Shamrock Classic is a labor of love for Lauren Stewart

When Lauren Stewart lost the love of her life, Bryan Clauson, little did she know how life-altering the experience would be. 

Before Clauson’s fatal crash in the 2016 Belleville (Neb.) Nationals, the couple was slated to promote a USAC midget show at the Southern Illinois Center on the DuQuoin State Fairgrounds. Despite her tremendous grief, Stewart was determined that the show must go on. 

Over the last seven years, the Shamrock Classic has become a labor of love for Stewart and a way to honor Clauson’s memory.

“I wish I could take credit for coming up with the idea, but it was all my late fiancé Bryan Clauson,” said Stewart of the event. “It was his doing. Bryan talked with USAC and they had the date at DuQuoin. They were looking for a promoter and Bryan volunteered him and I to do it and then I have kept it going every year since.

“There was really no doubt that I was going to continue the Shamrock Classic. It just made it a little more special. But it was something Bryan and I started together and I just I continued it on because I think he'd be disappointed if I didn’t keep it going." 

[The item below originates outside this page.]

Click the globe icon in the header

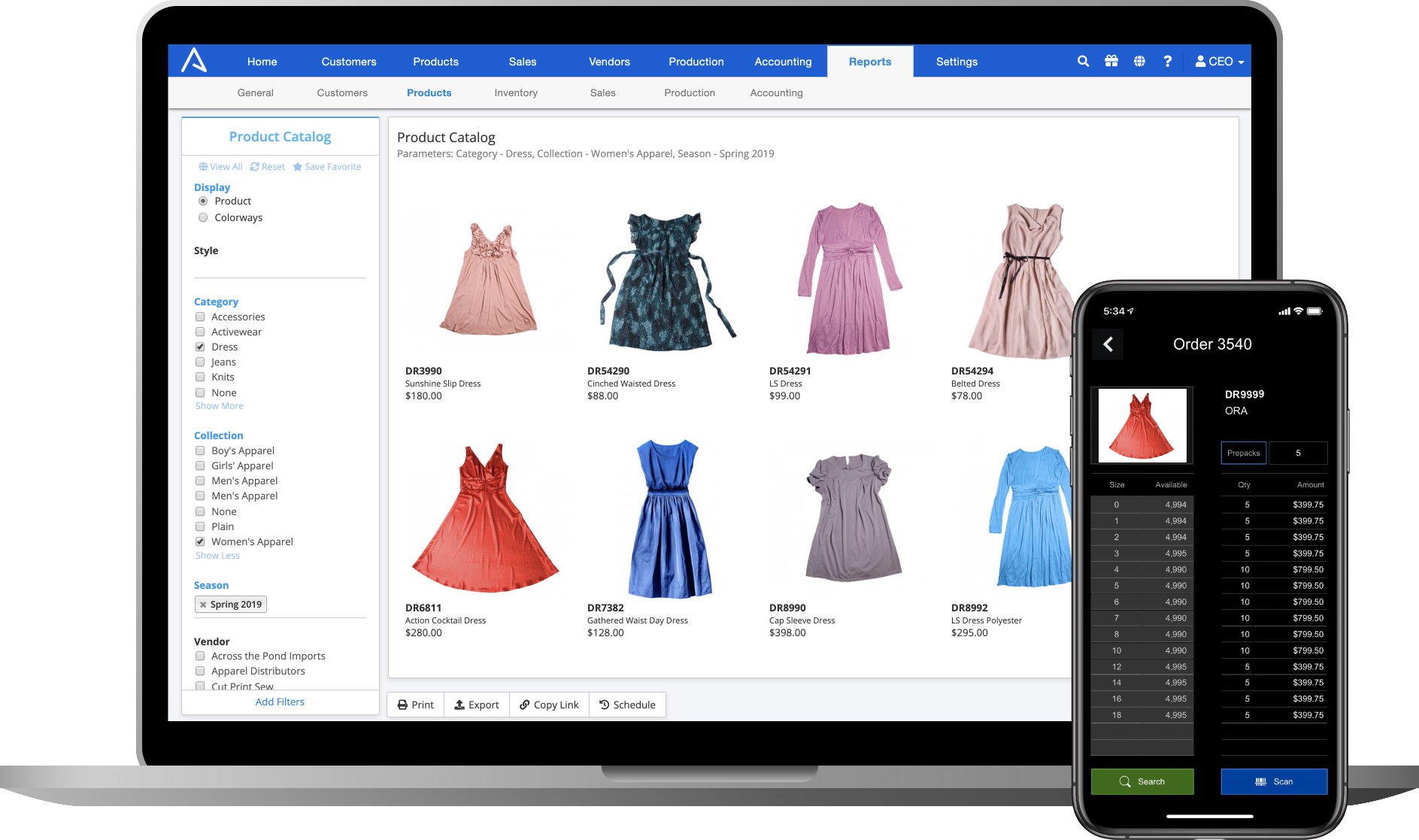click(x=1139, y=62)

Ticket sales have been brisk for this weekend’s races on the 1/6-mile dirt track at the Southern Illinois Center in DuQuoin. The Shamrock Classic presented by Dooling Machine Products features two nights of racing. Friday night’s victor of the 40-lapper will pocket $2,000. Stewart upped the purse for Saturday’s 50-lap feature to $10,000. 

A star-studded lineup of veterans including current USAC midget point leader Justin Grant—who won the race five years ago—USAC Triple Crown winner Jerry Coons Jr., four-time USAC Sprint Car champ Brady Bacon will headline the March 11-12 events. The ever-entertaining Thomas Meseraull and local favorite Zach Daum are among the 42-entrants. Cannon McIntosh, who won the last two poles for the Shamrock Classic and was victorious in 2019, leads a strong contingent of youngsters including Mitchel Moles and Ryan Timms.

As a lifelong race fan, Stewart’s approach to promoting the Shamrock Classic comes from the perspective of an avid spectator. The Jacksonville, Illinois native has plenty of experience to draw from since her parents were involved in the merchandising end of motorsports. Stewart attended her first race “in the womb,” and considers herself a “concession stand connoisseur.” 

Having an innate understanding of the sport and a degree in business from Indiana University has provided the 30-year-old entrepreneur with a solid base for marketing the event.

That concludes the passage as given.